Slow whole left atrial conduction velocity after pulmonary vein isolation predicts atrial fibrillation recurrence.

BACKGROUND: Atrial conduction velocity may represent atrial fibrillation (AF) substrate after pulmonary vein isolation (PVI). To elucidate the association between whole left atrial conduction velocity (LACV) and AF recurrence after PVI. METHODS AND RESULTS: This observational study enrolled 279 patients (147 paroxysmal and 132 persistent AF) who underwent PVI alone as an initial AF ablation procedure. After PVI, the left atrium was mapped with a 20-pole multielectrode in conjunction with the CARTO3 system during 100-ppm right atrial pacing. Left atrial conduction distance and conduction time were calculated from the start to the end of the propagation wave front in the left atrium. LACVs on the anterior and posterior routes were calculated as conduction distance divided by conduction time. Anterior and posterior LACVs were slower in patients with AF recurrence than in those without (anterior, 0.79 [0.71, 0.86] vs 0.96 [0.90, 1.06] m/s, P < .001; posterior, 0.99 [0.89, 1.14] vs 1.10 [1.00, 1.29] m/s, P < .001). AF recurrence was best predicted by anterior LACV with a cut-off value of 0.87 m/s (sensitivity 87%, specificity 81%, and predictive accuracy 84%).

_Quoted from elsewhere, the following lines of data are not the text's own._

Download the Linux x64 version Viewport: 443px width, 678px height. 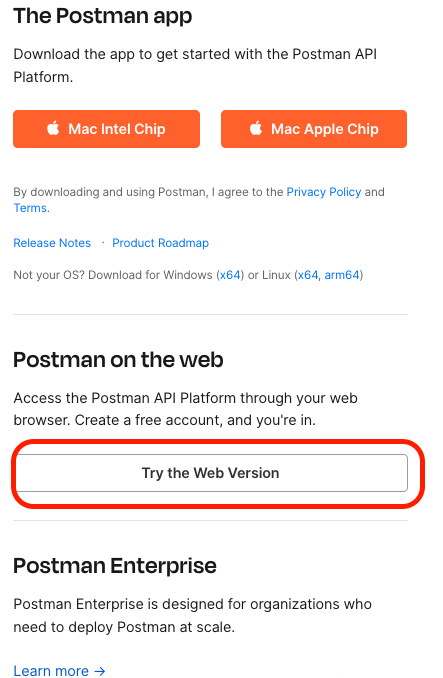coord(308,275)
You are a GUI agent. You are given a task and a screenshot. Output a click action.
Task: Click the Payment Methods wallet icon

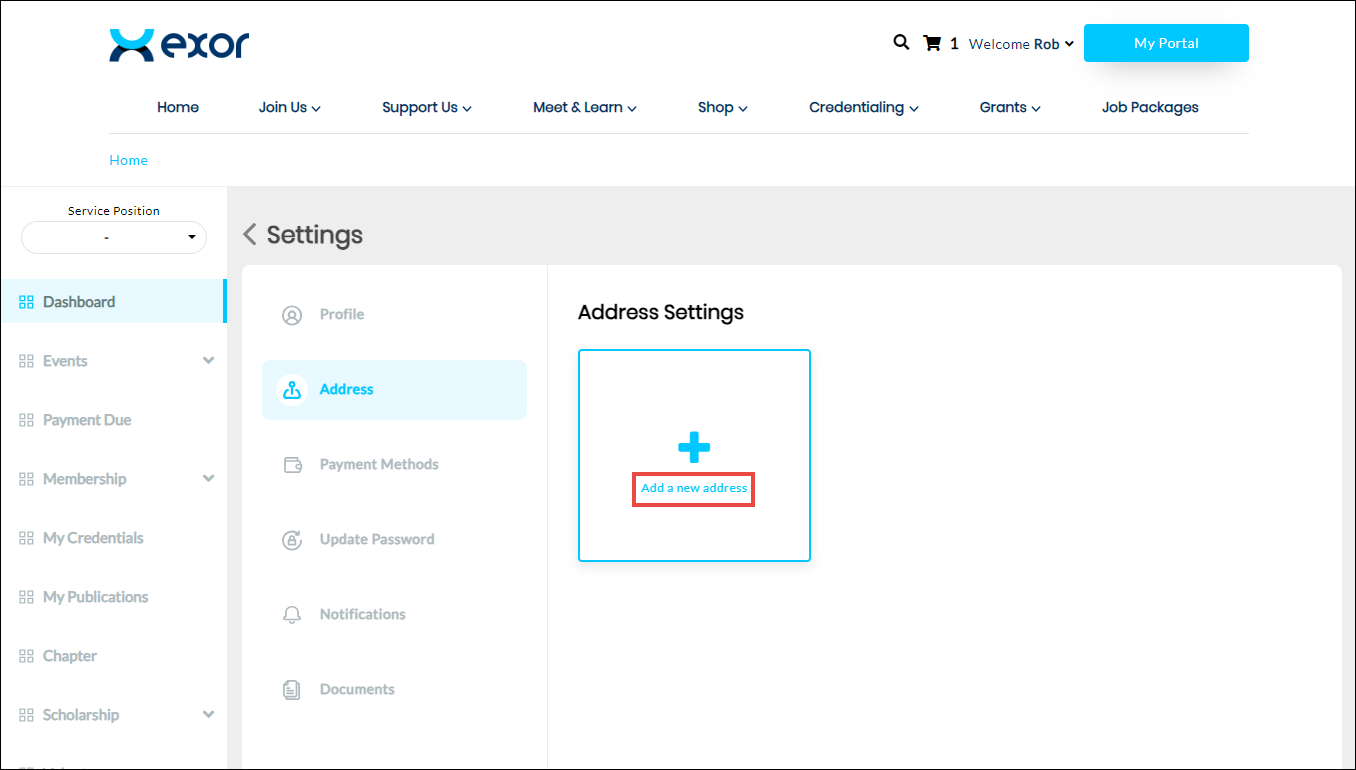click(x=292, y=465)
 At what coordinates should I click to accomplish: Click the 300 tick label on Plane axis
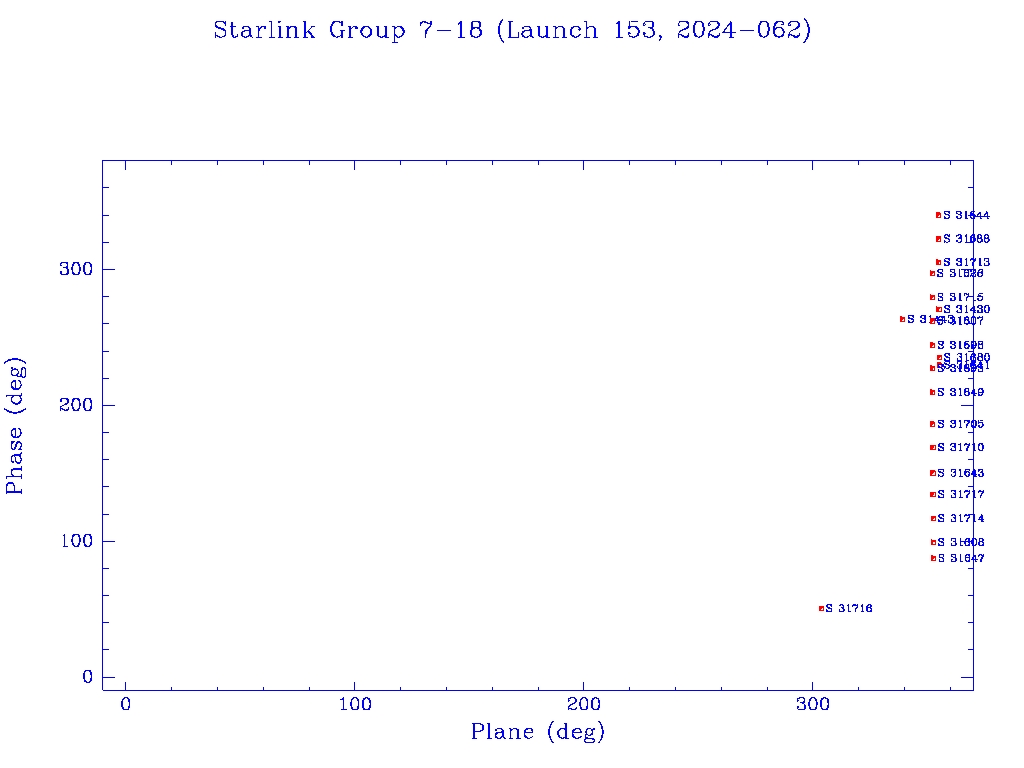[x=813, y=704]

Multivariate analysis demonstrated that a slow anterior LACV <0.87 m/s was an independent predictor of AF recurrence with an adjusted hazard ratio of 11.8 (6.36-22.0). Patients with anterior low-voltage areas demonstrated slower anterior LACV than those without low-voltage areas (0.89 [0.71, 1.00] vs 0.94 [0.87, 1.05] m/s, P < .001). CONCLUSION: A slow anterior LACV was an excellent predictor of AF recurrence after PVI.